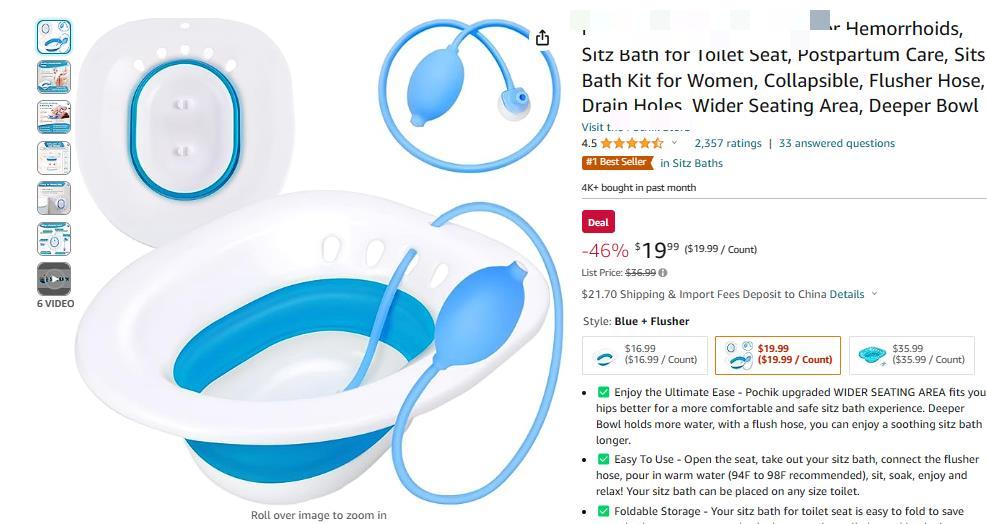
Task: Open the Details link for shipping fees
Action: 847,294

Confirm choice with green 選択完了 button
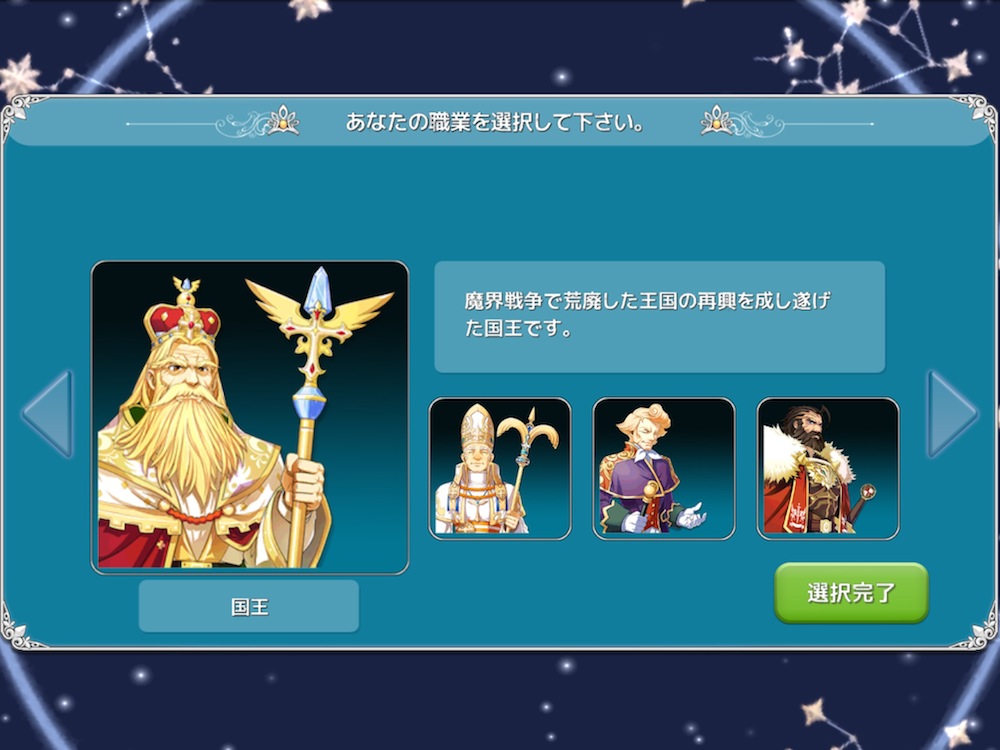coord(851,593)
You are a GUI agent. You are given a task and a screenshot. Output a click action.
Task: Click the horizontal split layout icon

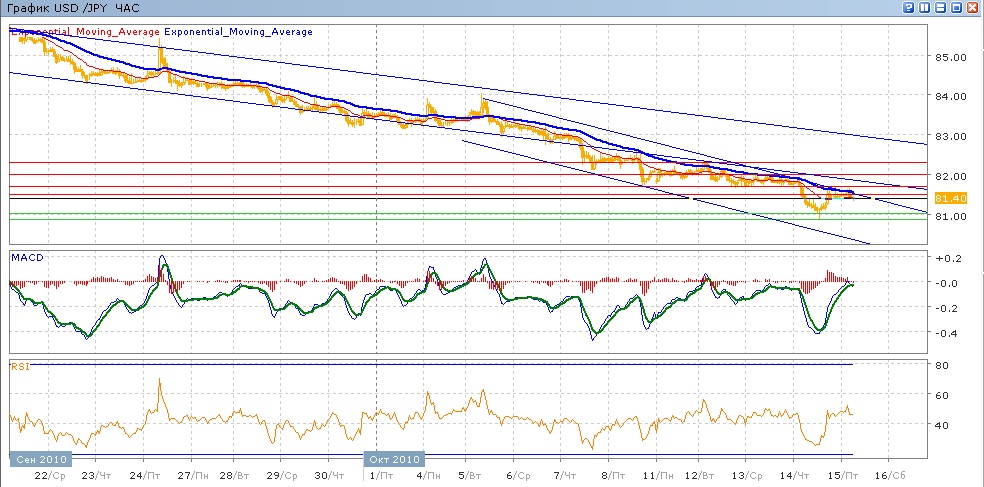pos(941,8)
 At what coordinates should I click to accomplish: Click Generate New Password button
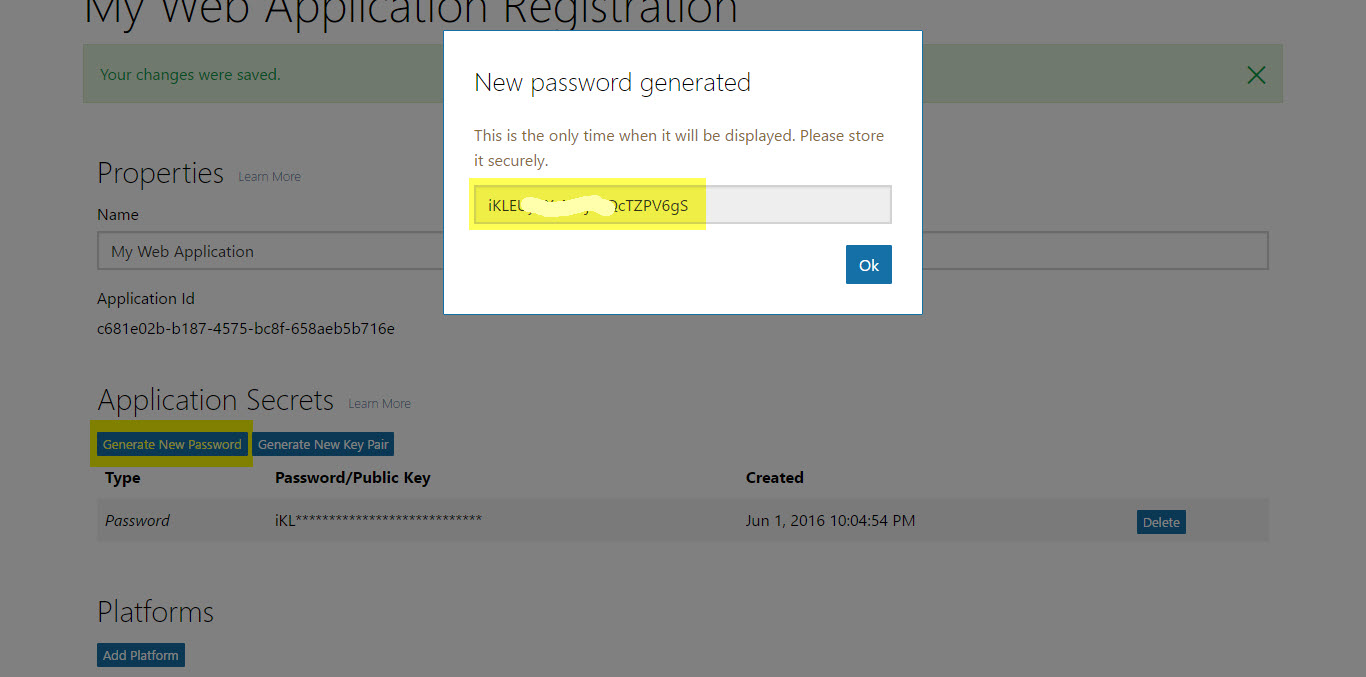point(172,444)
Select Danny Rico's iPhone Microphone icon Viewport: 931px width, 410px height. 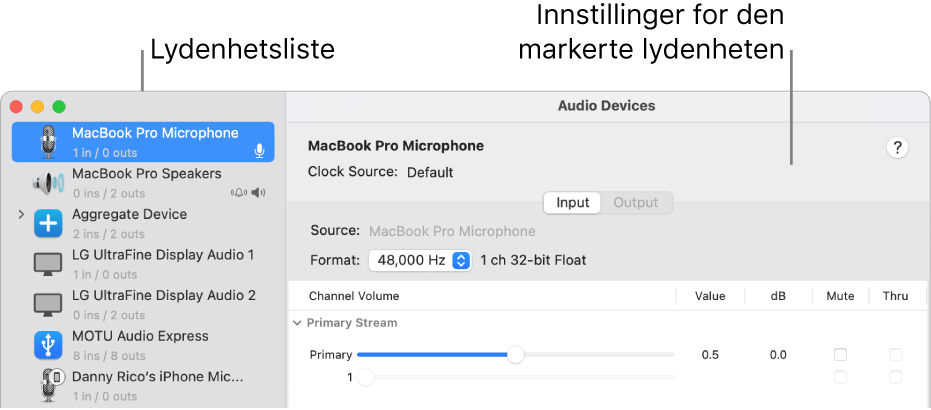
────────────────
● Aim of the task
Reproduce word for word the lines running from the line with "Confirm choice with green 選択完了 button" through the end of the data, both included, and nothing else; leave out the pictures.

● Written solution
Confirm choice with green 選択完了 button
coord(851,593)
You are a GUI agent. You are given a task and a screenshot. Output a click action.
Task: Click the horizontal split layout icon

pos(941,8)
 At what coordinates should I click to accomplish: Click Generate New Password button
point(172,444)
Select Danny Rico's iPhone Microphone icon Viewport: 931px width, 410px height. 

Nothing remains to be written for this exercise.